German Finance Minister Wolfgang Schaeuble said the euro area doesn’t face a deflation risk, though low inflation is a medium-term challenge for the European Central Bank.

Schaeuble, who balanced Germany’s federal budget last year, praised France and Italy for efforts to make their economies more competitive and said euro-area governments need to focus on “structural reforms” rather than look to the ECB to help spur growth.

Schaeuble’s comments during a trip to India today amplified the position of Chancellor Angela Merkel’s government two days before a possible ECB decision on bond-buying that has raised concern in Germany. Any central-bank action shouldn’t undermine pressure for economic reforms, Merkel said yesterday.

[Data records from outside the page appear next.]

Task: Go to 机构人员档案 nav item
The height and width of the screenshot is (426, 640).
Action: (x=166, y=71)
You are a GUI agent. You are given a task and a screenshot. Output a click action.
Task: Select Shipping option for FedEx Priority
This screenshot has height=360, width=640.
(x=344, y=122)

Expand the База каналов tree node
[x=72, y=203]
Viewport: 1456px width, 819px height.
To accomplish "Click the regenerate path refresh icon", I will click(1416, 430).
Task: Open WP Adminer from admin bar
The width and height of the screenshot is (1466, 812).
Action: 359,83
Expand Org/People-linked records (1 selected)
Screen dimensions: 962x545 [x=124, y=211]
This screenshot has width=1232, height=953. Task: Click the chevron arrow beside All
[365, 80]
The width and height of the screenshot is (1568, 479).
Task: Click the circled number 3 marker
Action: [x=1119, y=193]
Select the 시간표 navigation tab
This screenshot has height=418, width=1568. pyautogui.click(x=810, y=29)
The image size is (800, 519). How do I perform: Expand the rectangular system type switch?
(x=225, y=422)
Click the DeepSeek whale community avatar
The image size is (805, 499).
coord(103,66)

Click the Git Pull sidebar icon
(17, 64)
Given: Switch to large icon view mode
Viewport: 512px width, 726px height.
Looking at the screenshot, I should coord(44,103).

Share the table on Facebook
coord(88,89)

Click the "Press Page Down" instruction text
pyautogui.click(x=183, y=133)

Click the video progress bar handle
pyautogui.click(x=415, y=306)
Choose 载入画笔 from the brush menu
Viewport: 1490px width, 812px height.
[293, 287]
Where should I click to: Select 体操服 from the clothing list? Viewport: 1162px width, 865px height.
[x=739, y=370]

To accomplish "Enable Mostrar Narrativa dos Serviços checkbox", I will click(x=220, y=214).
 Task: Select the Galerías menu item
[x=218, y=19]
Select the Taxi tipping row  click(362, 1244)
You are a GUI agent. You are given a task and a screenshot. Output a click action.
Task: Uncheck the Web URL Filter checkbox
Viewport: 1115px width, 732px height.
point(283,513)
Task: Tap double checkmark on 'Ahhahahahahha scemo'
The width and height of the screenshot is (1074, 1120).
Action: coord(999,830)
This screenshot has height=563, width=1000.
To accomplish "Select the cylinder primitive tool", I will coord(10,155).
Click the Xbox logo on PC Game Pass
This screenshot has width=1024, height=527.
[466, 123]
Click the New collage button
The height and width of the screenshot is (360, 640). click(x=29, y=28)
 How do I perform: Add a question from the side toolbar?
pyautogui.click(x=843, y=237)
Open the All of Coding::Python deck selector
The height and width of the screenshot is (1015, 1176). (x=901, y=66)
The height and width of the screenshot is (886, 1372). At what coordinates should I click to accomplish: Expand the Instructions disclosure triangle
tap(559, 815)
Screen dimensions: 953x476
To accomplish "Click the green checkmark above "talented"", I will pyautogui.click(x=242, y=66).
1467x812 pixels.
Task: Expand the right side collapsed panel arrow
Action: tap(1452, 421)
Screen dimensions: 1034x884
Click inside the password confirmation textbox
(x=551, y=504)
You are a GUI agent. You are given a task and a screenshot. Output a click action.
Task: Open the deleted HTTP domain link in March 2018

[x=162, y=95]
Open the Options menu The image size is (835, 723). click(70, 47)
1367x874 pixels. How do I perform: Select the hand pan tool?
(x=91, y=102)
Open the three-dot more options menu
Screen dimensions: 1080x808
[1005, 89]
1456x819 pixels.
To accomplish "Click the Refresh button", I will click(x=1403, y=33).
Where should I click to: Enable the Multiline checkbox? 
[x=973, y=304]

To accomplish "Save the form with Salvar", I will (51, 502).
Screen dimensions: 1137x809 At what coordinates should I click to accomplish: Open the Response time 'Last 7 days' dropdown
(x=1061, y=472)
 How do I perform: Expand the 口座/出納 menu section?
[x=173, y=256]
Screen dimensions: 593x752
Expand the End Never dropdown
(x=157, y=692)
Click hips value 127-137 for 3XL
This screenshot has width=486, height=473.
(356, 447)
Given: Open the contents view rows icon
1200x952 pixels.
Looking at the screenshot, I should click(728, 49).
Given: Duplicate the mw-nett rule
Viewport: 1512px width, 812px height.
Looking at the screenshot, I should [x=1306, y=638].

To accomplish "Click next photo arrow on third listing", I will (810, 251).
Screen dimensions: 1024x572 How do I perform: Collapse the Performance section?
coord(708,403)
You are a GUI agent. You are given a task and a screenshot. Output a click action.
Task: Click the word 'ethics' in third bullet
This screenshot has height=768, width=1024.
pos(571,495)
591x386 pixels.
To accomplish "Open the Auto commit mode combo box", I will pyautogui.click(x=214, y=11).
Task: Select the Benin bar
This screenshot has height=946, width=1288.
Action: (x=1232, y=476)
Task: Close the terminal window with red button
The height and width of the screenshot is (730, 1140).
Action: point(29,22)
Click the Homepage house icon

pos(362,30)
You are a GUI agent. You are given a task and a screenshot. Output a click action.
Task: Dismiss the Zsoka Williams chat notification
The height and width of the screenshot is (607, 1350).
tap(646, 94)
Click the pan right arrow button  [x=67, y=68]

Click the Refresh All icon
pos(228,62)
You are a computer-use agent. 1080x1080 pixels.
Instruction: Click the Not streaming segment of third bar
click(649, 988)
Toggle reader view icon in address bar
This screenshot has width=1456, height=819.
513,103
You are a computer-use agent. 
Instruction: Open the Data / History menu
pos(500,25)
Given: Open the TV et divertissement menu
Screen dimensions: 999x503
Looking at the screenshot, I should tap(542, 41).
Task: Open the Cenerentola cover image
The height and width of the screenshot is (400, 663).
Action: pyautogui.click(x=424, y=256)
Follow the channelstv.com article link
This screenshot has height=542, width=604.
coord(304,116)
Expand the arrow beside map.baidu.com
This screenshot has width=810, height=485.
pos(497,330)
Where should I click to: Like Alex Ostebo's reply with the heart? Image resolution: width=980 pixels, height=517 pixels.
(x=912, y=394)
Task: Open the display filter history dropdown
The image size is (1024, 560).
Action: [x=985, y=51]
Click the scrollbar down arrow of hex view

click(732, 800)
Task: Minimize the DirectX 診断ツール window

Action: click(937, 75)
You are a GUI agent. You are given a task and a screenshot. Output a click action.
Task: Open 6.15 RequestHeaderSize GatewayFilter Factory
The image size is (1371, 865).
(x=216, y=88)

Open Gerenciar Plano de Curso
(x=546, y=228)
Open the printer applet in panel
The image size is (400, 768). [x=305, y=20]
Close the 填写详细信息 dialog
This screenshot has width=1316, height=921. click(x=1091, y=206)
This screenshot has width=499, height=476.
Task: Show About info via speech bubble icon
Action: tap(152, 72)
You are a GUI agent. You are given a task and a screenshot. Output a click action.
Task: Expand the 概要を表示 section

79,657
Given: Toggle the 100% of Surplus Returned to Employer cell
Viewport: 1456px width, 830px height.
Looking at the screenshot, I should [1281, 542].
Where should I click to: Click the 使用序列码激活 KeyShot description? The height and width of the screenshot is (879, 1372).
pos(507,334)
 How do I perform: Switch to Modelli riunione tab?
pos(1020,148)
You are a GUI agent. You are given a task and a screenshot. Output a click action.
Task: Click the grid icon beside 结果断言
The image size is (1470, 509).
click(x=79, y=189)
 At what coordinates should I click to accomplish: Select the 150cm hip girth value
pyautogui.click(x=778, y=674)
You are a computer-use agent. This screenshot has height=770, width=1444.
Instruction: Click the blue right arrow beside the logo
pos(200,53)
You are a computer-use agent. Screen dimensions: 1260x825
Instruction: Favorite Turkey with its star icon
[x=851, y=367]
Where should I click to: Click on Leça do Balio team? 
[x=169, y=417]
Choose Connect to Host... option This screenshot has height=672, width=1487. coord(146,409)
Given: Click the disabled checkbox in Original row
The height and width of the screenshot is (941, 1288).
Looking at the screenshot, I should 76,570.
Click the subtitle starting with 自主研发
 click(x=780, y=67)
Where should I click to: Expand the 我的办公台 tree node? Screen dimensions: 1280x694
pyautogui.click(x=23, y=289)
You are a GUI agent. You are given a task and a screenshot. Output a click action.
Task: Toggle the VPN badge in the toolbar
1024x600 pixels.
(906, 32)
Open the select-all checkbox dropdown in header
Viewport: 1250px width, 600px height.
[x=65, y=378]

“Monetary policy decisions are taken by the ECB,” Schaeuble told reporters in New Delhi. While “it’s undisputed that low inflation and low inflation expectations in the medium term are challenges for monetary policy,” euro-area governments “must do what they have to do,” he said.

With France moving forward on structural reforms and Italy updating its labor laws, “we’re in the process of strengthening growth forces in a number of countries,” he said.

While Schaeuble said “sustainable finance policy” is a requirement for economic growth, Merkel suggested there may be wiggle room in her government’s goal of balancing the budget at least through 2018.

“Avoiding net new borrowing at least for one year is the least we can do” to ease the debt burden on future generations, Merkel said in her speech in Eschborn near Frankfurt yesterday.